New PG&E system to pay for electric power to take effect by 2018

New ways devised to get into our pockets, how quaint. When will the CPUC realize that the P in the acronym is for PUBLIC and quit looking for ways to move scarce funds from our pockets to PG&E's coffers?!  I call "foul".  The law was approved by the California Public Utilities Commission 1/10/14. (Jim Wagner) 

You'll appreciate our strategy.
You are becoming more "green",
because we are raising your time-of-usage rates, win, win!
San Francisco Chronicle/David R. Baker, 1/10/14.  "Sweeping changes sought for electricity bills."

Our public relations campaign is beautiful
.... "California energy regulators have proposed a set of sweeping changes to the way most of the state's residents pay for power. The current system, in which electricity prices are based on the amount used, would be fundamentally altered by 2018, under the proposal issued this week by the California Public Utilities Commission.

Standard residential rates would vary by time of use, encouraging Californians to conserve during afternoons when demand on the state's power grid hits its peak. State officials and energy economists have long pursued the idea, seeing it as a way to avoid building more power plants. 

 ....  Increases for most users. In addition, the state's big utility companies would either add a fixed, monthly charge to residential bills or set a minimum bill level, spreading out the costs of paying for the grid. Taken together, the proposed changes would raise bills for most residential utility customers.

Solar is eating our lunch
A typical Pacific Gas and Electric Co. customer using 600 kilowatt-hours of electricity per month currently pays $75.05, according to the utilities commission.

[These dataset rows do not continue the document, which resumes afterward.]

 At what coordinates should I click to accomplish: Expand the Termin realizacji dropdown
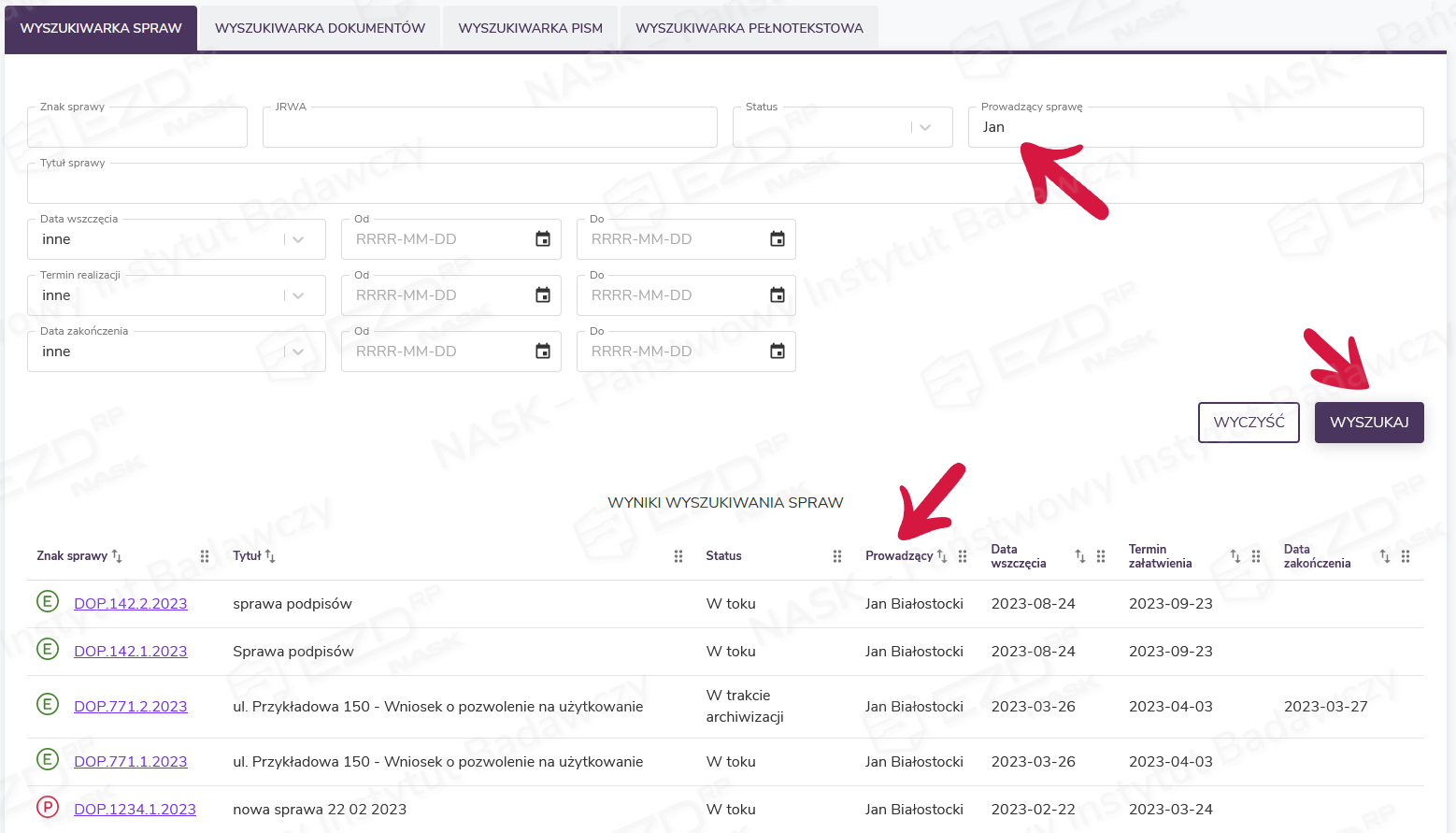[x=298, y=296]
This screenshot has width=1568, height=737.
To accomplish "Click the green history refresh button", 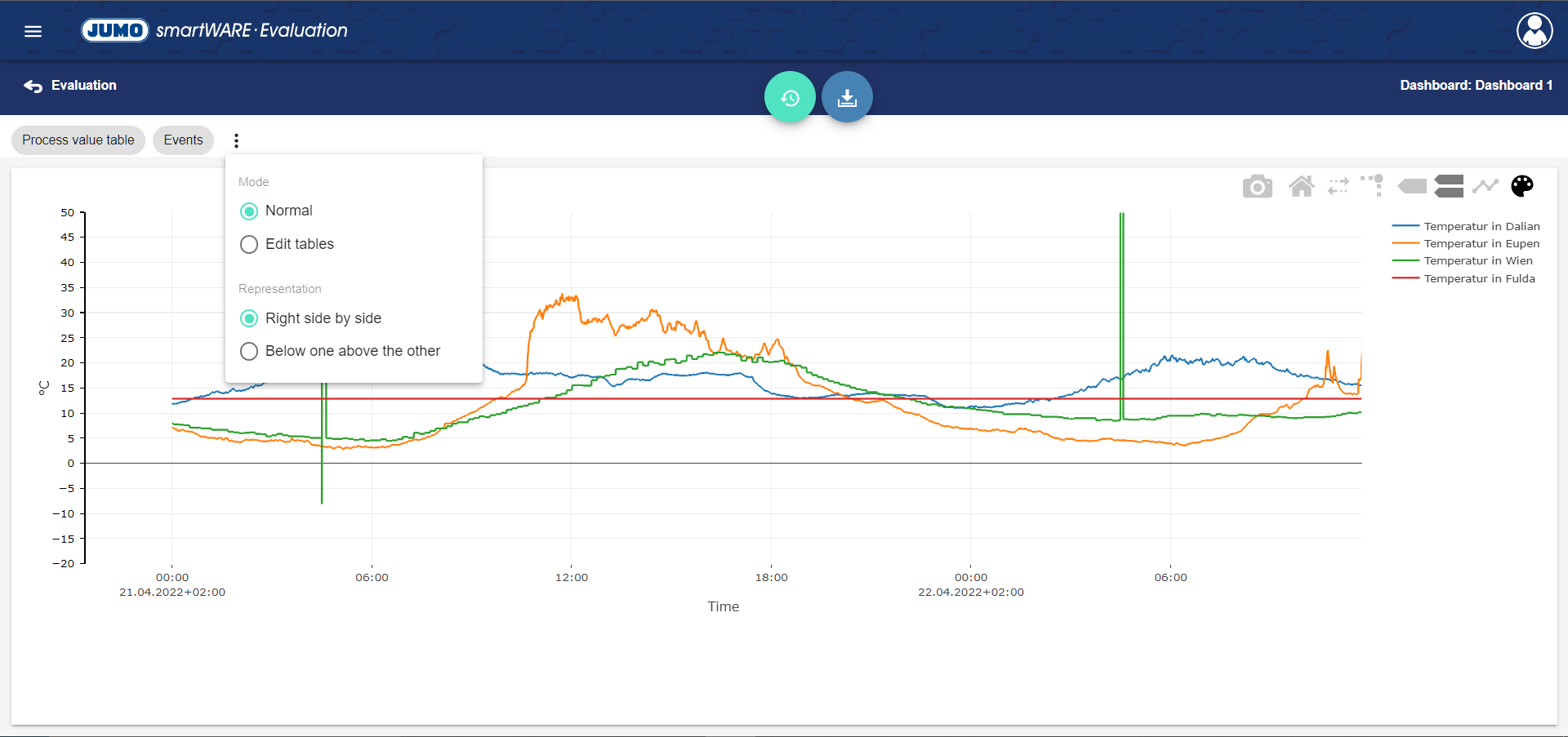I will (789, 97).
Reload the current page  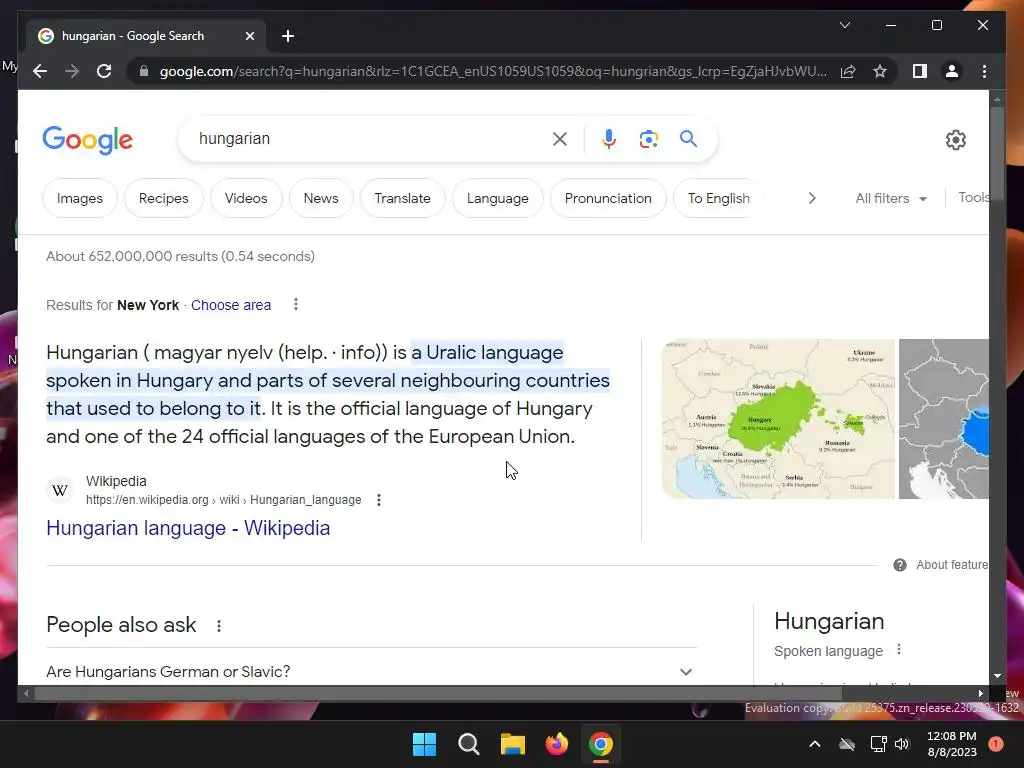(104, 71)
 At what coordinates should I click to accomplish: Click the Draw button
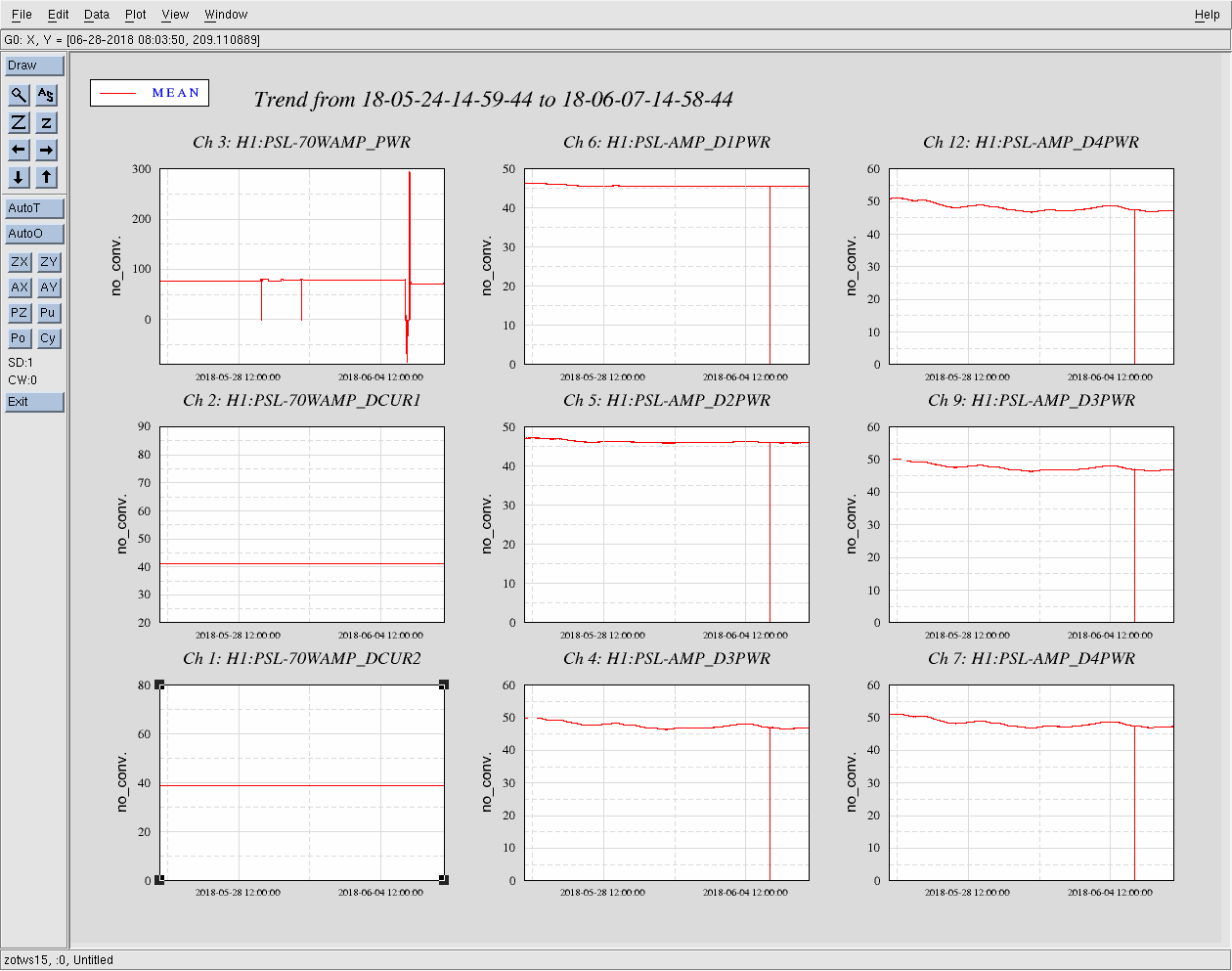34,66

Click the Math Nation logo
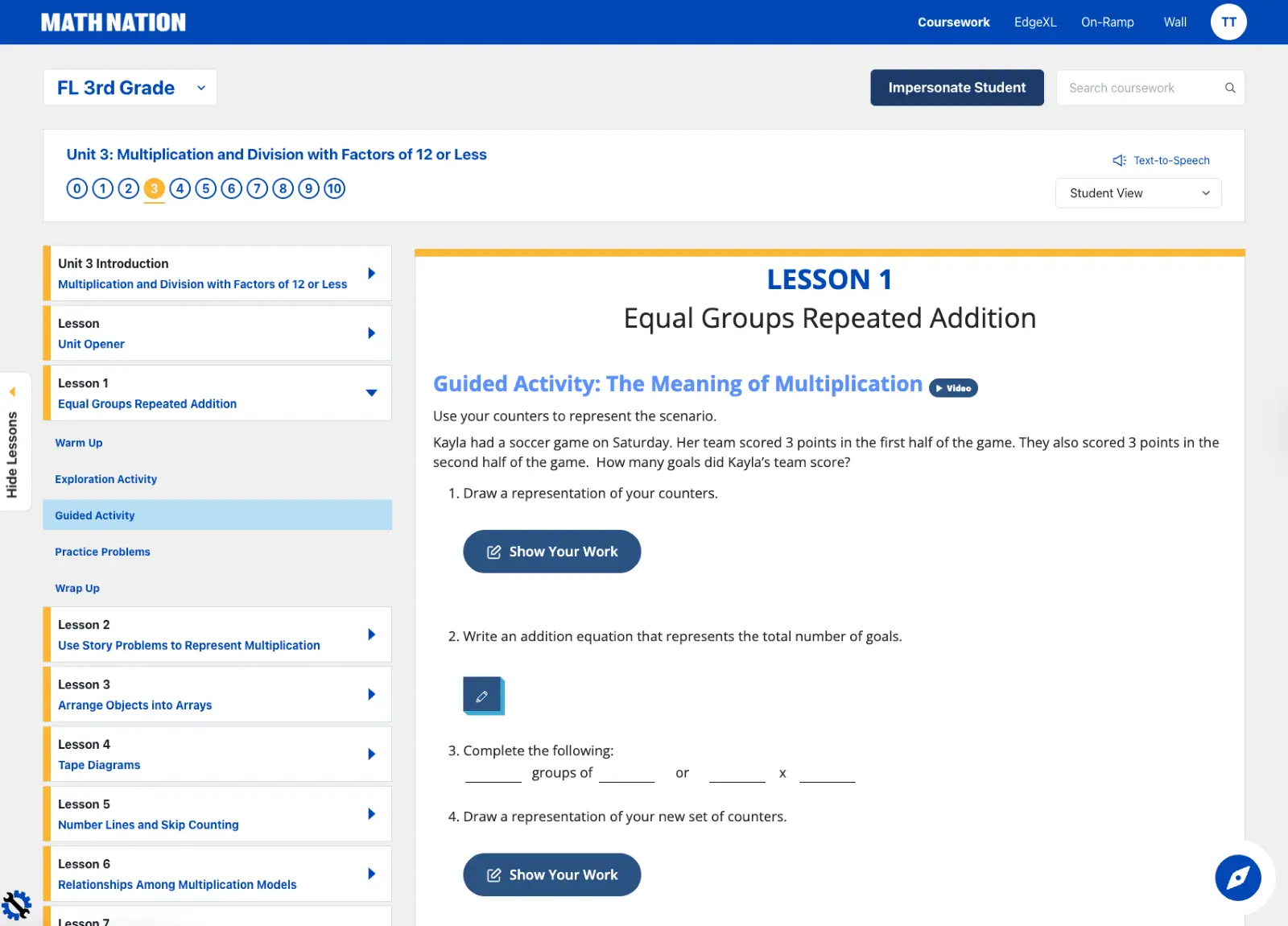(114, 23)
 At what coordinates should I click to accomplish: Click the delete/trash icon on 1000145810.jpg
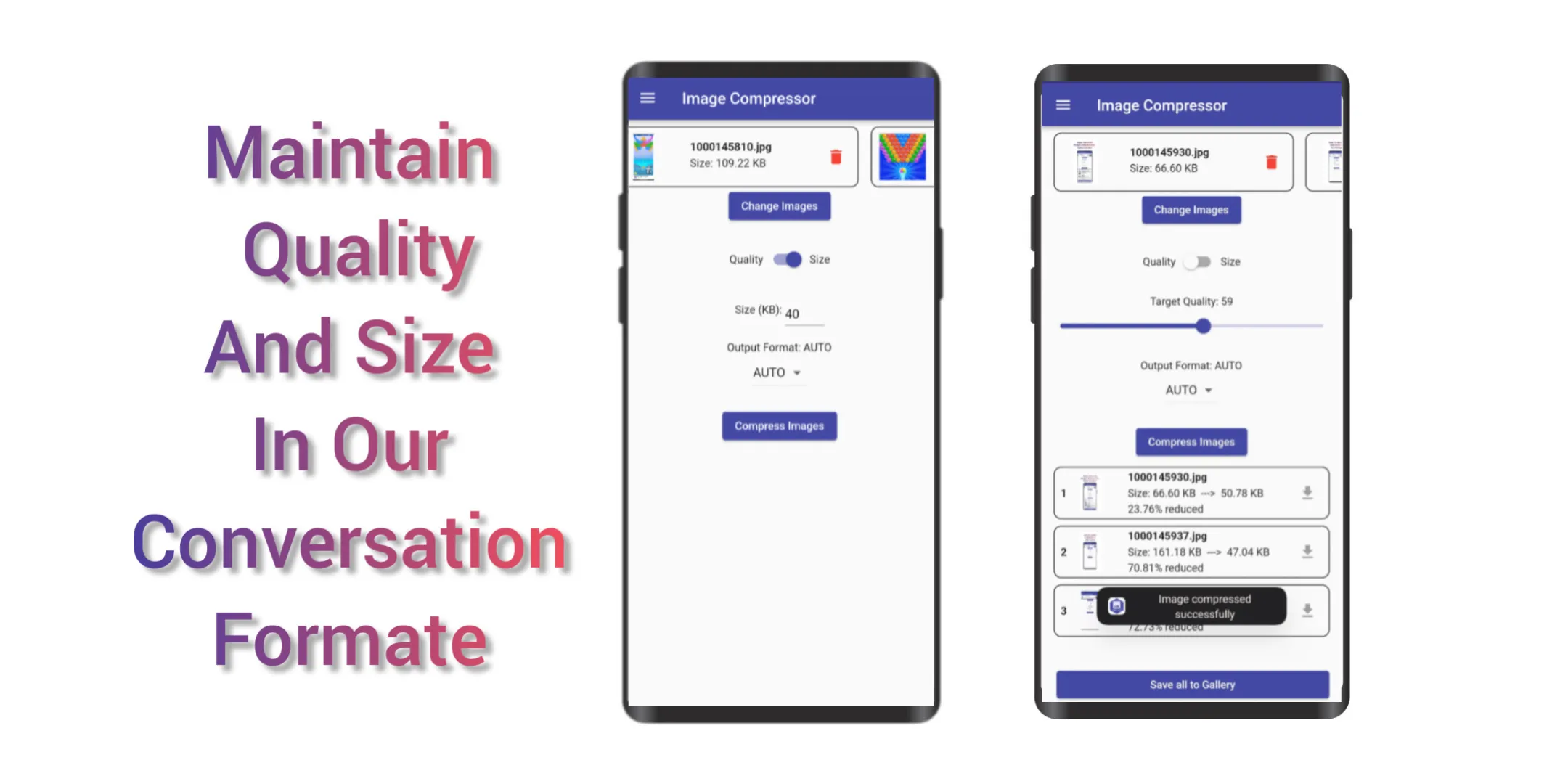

If that customer doesn't change her energy-use habits, switching to "time-of-use" rates would boost her bill by 16 percent, to $87.43. The commission estimates that choosing the revised flat rates instead would raise the customer's bill to $85.04, a 13 percent increase.  Homeowners with the highest current bills, in contrast, would pay less under the new system."   Read article.
We know you would not want more of these

Related -  BOMA San Francisco  government affairs and industry news for commercial real estate professionals. "PG&E general rate case application covering years 2014 through 2016", by Ken Cleaveland and John Bozeman, 6/17/13.  "PG&E requested 6.4% increase in bundled average electric rates (6.0% for Large Commercial: E19 & E20) and 11.7% (Small Commercial: GNR1) and 5.7% (Large Commercial: GNR2) increase in small and large average gas rates. The actual distribution of the increase to each customer class depends on how the CPUC ultimately decides all issues in the GRC, as well as in a separate electric rate design proceeding filed in the first quarter of 2013.  PG&E expects the commission to issue a decision on PG&E’s request in December 2013 at the earliest." 

Note photographs.  Logo from BOMA related article.  PG&E president, Chris Johns (2010) from ABC local 7.  Solar from  Nouveau Corporation.  Nuclear plant from  Leslie Brodie blog.

Submitted by Jim Wagner

Posted by Kathy Meeh


Anonymous said...

$12.00 credit last month on the PGE bill last month. Switched to solar!

Kathy Meeh said...

725, what solar did you change to, what was your experience, any comments about the equipment, and what are the financing pros and cons?